Xconomy reported last month that Leslie Smith is departing her position leading the TechTown incubator in Detroit and heading to Memphis, TN, to run the Entrepreneurship Powered Innovation Center, a public-private initiative to create and support 1,000 entrepreneurs and 500 companies by 2025.
I caught up with Smith on her last day at TechTown, and we sat down to talk about what she’s learned in Detroit, remaining challenges in the local innovation ecosystem, her plans in Memphis, and whether we’ll ever see her around town again.
Smith said she started to become acquainted with the tech scene in Memphis because delegations from there were visiting Detroit to try and see what they could learn and apply to their city. “Detroit and Memphis are similar in many ways, and it feels very familiar culturally,” she said. “I’ve lived in Michigan my whole life, but the comfort and familiarity of Memphis drew me in. It’s such a cool opportunity to learn in a new city with similar challenges and a deep commitment to economic development.”
FedEx was founded in Memphis, and the city remains a leader in shipping and logistics, Smith explained. St. Jude Hospital and Medtronics are also based in Memphis, and because of that there’s a big healthtech and medical device presence, with a significant amount of research being done at the University of Tennessee medical school. “I think the biomed footprint there is a real opportunity,” she said. “I’m really impressed with the deep understanding [Memphis has] about [its] assets, and the private sector is really engaged.”
Smith also appreciates the cultural delights on offer in Memphis. “The music and food vibe there is legit,” she said. “I want to work on how we shine a brighter light on that and attract entrepreneurs who appreciate that kind of food and music vibe.”

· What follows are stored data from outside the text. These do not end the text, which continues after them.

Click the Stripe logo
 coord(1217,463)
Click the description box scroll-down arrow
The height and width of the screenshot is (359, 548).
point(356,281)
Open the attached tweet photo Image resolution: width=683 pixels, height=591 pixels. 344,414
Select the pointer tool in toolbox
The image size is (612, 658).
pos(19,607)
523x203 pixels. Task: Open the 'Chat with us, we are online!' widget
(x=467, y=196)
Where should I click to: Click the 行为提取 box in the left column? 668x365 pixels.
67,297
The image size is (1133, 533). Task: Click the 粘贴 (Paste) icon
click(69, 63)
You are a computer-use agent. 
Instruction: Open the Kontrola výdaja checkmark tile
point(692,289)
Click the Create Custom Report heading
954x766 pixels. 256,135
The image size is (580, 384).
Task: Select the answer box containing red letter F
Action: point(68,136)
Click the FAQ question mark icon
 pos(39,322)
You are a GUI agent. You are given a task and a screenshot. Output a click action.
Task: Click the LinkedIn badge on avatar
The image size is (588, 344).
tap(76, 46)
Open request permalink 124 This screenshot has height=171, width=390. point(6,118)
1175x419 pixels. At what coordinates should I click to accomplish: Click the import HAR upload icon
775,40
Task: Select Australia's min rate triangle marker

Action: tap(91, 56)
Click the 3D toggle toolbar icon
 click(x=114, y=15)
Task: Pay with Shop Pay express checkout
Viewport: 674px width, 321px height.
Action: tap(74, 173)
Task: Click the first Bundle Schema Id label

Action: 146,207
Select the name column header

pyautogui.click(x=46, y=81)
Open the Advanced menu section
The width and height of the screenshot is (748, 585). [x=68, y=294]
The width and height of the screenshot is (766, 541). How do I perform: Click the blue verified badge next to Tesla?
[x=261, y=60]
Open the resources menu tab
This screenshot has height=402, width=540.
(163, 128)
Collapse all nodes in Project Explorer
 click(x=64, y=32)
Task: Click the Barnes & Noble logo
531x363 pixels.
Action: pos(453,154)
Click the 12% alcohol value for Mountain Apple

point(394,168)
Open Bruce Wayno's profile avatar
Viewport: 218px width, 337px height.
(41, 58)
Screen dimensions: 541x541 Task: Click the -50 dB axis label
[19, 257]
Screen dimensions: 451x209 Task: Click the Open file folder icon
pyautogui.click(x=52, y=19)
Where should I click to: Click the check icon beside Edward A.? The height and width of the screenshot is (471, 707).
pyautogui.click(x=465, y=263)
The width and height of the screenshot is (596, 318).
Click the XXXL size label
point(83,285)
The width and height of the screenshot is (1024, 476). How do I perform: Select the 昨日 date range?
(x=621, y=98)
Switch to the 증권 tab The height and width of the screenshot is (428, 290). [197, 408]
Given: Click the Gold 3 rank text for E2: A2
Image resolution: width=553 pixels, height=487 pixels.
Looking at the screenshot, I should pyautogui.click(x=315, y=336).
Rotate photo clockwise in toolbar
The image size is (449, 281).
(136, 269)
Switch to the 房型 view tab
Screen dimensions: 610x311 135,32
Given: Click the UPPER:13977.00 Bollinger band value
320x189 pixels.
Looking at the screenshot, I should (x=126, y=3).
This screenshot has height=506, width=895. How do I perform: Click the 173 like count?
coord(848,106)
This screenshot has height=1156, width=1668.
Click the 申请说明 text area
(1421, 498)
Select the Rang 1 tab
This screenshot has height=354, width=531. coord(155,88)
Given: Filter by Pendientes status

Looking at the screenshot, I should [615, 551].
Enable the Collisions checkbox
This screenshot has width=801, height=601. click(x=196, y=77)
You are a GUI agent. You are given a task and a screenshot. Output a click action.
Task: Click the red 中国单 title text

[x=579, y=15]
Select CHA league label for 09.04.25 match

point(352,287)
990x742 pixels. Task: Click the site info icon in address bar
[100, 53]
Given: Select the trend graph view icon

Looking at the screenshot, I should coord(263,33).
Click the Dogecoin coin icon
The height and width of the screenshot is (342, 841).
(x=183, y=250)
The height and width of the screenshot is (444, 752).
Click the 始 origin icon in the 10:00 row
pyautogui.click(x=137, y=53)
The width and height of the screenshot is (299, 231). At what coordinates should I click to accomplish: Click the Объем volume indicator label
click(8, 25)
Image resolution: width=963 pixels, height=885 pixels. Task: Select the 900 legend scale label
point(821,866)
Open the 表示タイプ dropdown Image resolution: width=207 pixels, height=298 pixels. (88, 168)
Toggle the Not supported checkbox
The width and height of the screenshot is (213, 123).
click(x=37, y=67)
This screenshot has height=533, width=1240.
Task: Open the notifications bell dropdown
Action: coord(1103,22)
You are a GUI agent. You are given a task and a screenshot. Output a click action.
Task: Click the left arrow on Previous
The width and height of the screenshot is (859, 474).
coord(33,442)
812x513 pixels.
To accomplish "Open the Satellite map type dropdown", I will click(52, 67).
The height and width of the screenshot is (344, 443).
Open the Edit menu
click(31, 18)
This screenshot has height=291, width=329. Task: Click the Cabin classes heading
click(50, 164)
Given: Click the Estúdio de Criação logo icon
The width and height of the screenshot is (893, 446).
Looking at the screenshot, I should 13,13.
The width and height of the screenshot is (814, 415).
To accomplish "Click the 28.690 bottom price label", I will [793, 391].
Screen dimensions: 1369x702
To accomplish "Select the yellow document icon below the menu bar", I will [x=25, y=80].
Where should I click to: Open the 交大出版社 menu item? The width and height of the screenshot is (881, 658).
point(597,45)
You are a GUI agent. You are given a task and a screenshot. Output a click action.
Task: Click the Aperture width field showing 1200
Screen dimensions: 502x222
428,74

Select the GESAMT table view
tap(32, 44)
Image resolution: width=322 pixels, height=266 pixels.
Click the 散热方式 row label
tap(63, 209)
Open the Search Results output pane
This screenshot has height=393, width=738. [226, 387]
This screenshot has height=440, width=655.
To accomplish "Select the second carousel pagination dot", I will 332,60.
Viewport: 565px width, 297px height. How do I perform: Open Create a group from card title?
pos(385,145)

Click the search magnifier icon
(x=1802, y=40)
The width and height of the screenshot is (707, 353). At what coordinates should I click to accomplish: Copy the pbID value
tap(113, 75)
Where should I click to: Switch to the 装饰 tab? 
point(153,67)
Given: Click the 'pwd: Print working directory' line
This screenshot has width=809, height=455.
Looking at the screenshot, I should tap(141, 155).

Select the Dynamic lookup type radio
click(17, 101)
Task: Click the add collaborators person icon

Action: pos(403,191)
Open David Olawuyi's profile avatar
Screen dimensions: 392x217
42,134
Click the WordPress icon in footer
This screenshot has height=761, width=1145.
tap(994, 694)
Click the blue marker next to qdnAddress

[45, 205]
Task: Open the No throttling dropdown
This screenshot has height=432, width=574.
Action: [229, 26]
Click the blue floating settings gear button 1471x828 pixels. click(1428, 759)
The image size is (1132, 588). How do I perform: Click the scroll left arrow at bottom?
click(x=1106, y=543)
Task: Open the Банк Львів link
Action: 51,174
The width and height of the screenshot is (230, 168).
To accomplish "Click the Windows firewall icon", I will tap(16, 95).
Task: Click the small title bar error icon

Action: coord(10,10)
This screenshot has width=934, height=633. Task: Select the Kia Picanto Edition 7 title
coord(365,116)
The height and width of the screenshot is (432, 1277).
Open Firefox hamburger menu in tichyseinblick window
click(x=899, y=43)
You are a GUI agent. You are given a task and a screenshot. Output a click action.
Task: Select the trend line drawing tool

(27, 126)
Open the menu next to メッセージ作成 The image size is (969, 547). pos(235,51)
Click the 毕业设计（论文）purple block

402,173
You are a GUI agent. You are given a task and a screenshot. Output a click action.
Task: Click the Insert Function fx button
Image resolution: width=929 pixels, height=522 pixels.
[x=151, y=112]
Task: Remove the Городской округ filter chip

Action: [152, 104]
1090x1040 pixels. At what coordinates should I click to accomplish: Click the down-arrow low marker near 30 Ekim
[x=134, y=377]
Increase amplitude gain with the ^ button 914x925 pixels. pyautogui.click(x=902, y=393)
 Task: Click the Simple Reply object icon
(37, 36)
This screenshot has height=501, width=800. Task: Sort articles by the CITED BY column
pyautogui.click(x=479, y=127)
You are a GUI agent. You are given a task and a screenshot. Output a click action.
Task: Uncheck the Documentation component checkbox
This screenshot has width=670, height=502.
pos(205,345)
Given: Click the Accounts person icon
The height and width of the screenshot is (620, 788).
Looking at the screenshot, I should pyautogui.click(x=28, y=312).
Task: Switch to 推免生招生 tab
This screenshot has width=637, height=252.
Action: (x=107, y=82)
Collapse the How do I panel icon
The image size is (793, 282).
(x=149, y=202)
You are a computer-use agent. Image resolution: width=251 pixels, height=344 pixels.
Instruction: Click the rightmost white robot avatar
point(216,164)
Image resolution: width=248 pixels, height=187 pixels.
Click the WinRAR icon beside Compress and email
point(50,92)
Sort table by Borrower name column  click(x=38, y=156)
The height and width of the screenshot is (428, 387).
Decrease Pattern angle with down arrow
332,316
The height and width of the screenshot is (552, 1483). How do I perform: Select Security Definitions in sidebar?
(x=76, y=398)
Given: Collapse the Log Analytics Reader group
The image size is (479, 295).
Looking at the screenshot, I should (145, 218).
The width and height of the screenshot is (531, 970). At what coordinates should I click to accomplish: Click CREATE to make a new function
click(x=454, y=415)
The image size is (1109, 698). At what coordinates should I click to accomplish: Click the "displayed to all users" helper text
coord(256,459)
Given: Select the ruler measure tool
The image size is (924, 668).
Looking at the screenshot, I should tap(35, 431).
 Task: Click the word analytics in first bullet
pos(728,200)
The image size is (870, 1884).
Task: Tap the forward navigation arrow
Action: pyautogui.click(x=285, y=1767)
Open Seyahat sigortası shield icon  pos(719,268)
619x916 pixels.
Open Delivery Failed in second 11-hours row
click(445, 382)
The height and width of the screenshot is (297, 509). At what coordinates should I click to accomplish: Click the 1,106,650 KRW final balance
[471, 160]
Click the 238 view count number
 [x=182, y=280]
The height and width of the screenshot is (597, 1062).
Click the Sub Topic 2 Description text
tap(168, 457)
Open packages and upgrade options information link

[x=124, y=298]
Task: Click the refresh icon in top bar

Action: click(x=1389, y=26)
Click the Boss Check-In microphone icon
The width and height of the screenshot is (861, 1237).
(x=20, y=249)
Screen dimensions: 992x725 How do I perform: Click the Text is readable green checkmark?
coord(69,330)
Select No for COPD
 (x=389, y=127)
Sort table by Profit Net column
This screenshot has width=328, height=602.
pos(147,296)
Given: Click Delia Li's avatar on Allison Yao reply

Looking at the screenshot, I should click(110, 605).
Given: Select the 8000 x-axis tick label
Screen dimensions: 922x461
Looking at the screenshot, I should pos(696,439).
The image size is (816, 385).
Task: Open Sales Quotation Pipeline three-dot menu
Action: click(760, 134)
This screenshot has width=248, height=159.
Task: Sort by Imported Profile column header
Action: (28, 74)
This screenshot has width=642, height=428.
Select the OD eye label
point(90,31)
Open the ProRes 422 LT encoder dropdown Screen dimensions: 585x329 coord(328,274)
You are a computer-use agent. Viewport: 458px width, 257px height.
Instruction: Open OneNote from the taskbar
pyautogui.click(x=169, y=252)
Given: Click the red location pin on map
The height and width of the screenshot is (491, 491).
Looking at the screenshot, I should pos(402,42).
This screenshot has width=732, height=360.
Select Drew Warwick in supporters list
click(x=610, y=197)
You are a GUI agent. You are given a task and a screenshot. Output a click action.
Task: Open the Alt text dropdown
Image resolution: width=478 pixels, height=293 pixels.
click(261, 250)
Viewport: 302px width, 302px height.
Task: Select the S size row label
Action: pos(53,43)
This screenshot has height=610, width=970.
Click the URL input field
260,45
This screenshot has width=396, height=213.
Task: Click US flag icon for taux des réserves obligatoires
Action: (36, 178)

The Memphis startup ecosystem is a little less mature than Detroit’s, Smith noted, and there are a lot of disparate efforts operating in silos. “That’s the real opportunity—to connect them and not do everything from scratch,” she said.
As for TechTown, she’s confident Ned Staebler, her former colleague at the Michigan Economic Development Corporation, is the right person to take over her responsibilities. (Full disclosure: I worked with both Smith and Staebler at the MEDC many years ago.) Along with the new TechTown gig, Staebler will keep his current job overseeing economic development at Wayne State University, and, in turn, TechTown will now enjoy cabinet-level representation among the university’s leadership team.
“Without a long-term commitment from some of our partners, Wayne State has really stepped up to support TechTown financially and strategically in really creative ways,” Smith said. “Through Ned’s leadership, TechTown will be able to connect to other campus entrepreneurship programs. We’ve restored the relationship [with Wayne State], and now we’re being led back to one another. I think Ned is perfectly positioned to take this work to the next level.”
What is Smith’s advice to Detroit’s innovation ecosystem? “As funding continues to shift and potentially shrink, I see more people thinking about partnerships that enable survival. Expecting the philanthropic community to seed high-risk investments is too big an ask. How do we collectively come together to lower the size of the ask and source other dollars? I hope Wayne State’s leadership is coming together with TechTown to offer a cutting-edge strategy for the whole network—one where we partner more deeply, consolidate where it makes sense, and strive for less overhead. I’ve talked to Ned a lot about becoming a thought leader when it comes to strengthening the Detroit network through partnership. I think the nation will be paying attention, and that’s how you help the work continue.”
Any other parting words? “I care deeply about what’s happening here,” she said. “I hope I can continue to share with my colleagues in Detroit and learn from them for the benefit of all American cities. I’ve loved every minute here—the hard ones and the easy ones.”